Les gardes levèrent les yeux vers elle, mais dans la pénombre du soir ils ne pouvaient deviner ses origines. En apercevant son insigne, ils manifestèrent leur satisfaction, et elle dut se retenir de les frapper.

— Ce petit comper a la bouche un peu trop grande pour sa caboche en fer, commandant.

— Ce petit comper comprend mieux que vous où est sa place, sergent ! Par ordre du général Lanyan, il faut se mêler le moins possible des affaires des Vagabonds. Ce qui veut dire : un minimum de harcèlement. Laissez-les faire ce qu’ils entendent.

— Mais, commandant, il fait noir là-dehors. Ces gamins ne devraient pas être au lit ? Les prisonniers ne peuvent pas…

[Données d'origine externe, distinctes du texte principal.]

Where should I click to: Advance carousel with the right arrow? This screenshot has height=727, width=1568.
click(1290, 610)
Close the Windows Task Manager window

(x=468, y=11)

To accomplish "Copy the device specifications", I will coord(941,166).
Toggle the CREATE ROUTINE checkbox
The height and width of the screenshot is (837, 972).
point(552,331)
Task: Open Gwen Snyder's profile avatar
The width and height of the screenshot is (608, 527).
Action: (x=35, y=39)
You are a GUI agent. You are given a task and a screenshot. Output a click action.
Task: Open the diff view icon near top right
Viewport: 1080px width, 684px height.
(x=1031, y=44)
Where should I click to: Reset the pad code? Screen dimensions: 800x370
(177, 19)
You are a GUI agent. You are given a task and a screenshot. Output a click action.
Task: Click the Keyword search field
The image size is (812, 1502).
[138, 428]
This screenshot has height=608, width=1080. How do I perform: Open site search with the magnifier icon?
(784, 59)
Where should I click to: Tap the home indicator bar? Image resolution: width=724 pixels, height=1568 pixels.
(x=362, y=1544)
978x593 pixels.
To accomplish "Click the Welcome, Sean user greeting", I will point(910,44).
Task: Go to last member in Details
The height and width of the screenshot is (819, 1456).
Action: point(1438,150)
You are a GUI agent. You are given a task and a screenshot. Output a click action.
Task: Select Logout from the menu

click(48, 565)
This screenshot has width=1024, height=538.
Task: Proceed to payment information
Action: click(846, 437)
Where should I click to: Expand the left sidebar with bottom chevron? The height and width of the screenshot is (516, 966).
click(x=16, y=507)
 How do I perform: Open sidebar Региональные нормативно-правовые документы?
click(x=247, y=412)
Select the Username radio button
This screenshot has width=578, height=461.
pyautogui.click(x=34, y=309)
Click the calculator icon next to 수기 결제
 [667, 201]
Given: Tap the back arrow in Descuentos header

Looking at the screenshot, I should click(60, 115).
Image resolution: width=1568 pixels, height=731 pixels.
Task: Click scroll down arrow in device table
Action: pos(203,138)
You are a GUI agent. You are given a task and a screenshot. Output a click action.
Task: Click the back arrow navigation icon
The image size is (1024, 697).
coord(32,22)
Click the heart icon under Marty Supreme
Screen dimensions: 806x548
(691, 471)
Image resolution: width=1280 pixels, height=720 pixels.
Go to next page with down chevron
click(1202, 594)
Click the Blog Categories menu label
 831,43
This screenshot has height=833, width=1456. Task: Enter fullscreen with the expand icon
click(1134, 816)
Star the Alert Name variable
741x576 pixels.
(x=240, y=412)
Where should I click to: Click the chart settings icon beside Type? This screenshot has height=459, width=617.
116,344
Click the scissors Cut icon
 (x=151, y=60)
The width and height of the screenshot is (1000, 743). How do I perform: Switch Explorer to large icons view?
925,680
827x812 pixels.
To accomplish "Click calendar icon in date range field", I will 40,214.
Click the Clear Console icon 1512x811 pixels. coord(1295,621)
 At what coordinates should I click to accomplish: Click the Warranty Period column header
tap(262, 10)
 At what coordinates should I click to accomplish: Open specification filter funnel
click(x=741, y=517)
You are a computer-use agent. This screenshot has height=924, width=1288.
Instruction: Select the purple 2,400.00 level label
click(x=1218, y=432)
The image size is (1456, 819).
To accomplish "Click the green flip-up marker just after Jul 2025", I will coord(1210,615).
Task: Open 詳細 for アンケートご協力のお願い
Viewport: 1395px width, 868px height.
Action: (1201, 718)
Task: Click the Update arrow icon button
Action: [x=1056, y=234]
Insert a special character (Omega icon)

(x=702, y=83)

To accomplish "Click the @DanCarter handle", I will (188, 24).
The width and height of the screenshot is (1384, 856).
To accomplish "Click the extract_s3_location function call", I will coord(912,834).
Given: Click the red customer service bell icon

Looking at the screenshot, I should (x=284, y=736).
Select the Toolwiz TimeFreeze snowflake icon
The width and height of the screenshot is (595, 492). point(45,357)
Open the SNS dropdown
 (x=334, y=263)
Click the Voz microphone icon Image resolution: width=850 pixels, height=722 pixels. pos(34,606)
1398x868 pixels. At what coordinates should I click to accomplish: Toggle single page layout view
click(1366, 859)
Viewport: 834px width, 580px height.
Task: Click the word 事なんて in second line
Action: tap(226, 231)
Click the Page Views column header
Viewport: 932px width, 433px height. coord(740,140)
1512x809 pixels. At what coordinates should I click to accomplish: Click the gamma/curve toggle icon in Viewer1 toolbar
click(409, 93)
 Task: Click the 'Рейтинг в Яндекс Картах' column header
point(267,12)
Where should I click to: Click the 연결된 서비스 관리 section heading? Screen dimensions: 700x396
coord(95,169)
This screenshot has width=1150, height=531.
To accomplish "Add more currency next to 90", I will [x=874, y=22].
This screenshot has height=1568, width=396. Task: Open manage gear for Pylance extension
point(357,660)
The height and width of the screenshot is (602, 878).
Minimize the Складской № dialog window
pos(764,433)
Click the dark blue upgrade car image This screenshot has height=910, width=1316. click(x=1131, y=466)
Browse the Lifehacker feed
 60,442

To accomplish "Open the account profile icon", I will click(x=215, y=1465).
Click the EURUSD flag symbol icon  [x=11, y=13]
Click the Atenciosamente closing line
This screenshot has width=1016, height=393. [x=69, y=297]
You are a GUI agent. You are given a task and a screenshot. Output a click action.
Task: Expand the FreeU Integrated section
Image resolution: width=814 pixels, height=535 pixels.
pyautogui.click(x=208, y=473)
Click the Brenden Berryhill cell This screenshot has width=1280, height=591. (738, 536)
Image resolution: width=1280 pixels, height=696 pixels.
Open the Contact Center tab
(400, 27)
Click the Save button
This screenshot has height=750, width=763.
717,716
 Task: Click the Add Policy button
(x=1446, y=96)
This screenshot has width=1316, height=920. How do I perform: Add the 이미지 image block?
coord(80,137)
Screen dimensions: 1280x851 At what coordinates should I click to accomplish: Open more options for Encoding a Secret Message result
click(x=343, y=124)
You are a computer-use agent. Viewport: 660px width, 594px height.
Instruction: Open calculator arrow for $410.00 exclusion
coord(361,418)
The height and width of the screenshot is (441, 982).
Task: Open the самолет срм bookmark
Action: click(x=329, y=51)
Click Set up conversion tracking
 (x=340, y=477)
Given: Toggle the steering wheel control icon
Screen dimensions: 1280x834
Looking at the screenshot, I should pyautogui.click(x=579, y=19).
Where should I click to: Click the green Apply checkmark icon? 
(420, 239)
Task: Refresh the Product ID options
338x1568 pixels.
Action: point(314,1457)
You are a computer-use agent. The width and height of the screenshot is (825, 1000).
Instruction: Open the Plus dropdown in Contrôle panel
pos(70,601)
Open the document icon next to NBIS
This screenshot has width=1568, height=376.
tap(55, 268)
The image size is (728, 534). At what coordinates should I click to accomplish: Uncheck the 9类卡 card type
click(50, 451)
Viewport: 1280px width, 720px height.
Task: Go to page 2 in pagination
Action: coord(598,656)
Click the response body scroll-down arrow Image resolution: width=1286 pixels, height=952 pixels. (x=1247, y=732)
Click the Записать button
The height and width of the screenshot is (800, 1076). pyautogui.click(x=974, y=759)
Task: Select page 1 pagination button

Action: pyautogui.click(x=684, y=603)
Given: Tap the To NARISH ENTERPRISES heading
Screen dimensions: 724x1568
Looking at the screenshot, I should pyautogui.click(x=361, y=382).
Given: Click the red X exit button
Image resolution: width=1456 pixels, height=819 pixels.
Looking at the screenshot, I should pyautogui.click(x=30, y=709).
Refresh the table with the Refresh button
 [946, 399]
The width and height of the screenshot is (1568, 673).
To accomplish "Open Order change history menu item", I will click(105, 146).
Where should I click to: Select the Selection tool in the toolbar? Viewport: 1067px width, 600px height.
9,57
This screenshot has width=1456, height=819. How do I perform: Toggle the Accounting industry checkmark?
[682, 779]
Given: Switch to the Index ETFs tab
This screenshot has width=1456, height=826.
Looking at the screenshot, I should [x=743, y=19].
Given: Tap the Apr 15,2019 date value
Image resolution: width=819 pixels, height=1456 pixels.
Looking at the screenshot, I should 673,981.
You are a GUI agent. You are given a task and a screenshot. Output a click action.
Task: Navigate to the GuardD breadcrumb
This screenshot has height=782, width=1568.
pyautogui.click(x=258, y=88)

— Ce modèle d’Institutrice prend soin des enfants. Elle leur fait la classe et veille à leur bien-être. Leurs parents lui ont confié leurs fils et leurs filles lorsque Rendez-Vous a été détruit. Elle réagit comme il le faut à des situations variées. D’autre part, si vous et vos hommes n’avez rien de mieux à faire, je suis sûre que je peux vous trouver des rigoles à creuser. Ou une inspection des fosses septiques, peut-être ?

Les soldats filèrent sitôt congédiés, en échangeant à voix basse des commentaires à la limite de l’insubordination.

Roberto Clarin gloussa. Le visage lisse d’UR pivota, et ses yeux semblèrent s’éclairer en reconnaissant la jeune femme.

— Mes cours sur la courtoisie et la fraternité semblent avoir porté leurs fruits, Tasia Tamblyn.

— Je n’étais sans doute pas la meilleure élève, mais il m’en est resté quelques bribes.

L’Institutrice regarda EA, qui se tenait raide comme une statue.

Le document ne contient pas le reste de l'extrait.